» Exercise description
Rescale the records in the stretch from the line containing "This screenshot has width=249, height=150." through the line containing "pyautogui.click(x=110, y=69)". Reproduce those lines in full, requests included, multiplying each answer coordinate by 2.6 and rounding to whole numbers, halves up, while leaving every other number as it is.

» Material for this task

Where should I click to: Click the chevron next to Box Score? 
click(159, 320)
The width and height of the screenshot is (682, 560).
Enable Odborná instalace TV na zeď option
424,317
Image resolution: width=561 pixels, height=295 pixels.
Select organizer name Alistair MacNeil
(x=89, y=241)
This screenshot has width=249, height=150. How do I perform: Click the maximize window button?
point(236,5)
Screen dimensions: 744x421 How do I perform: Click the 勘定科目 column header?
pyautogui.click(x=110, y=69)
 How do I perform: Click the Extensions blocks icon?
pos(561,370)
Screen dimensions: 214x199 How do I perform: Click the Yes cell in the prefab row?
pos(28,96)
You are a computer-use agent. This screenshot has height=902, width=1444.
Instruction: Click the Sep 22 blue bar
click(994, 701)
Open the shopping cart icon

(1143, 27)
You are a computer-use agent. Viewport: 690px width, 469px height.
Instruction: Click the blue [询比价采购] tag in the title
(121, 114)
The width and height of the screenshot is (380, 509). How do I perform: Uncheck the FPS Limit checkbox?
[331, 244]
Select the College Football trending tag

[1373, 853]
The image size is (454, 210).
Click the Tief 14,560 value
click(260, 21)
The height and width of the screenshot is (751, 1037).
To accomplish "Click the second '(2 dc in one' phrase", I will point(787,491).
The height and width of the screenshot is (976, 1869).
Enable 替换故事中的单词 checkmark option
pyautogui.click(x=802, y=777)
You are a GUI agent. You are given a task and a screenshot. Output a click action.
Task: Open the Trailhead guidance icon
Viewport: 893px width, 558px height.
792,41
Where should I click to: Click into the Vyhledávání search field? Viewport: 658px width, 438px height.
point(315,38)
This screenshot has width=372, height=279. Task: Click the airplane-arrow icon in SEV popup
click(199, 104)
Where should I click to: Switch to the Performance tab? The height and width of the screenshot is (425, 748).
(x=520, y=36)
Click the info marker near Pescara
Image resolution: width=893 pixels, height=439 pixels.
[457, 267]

» Written solution
This screenshot has width=249, height=150. How do I perform: Click the maximize window button?
point(614,13)
Screen dimensions: 744x421 How do I perform: Click the 勘定科目 column header?
pyautogui.click(x=286, y=179)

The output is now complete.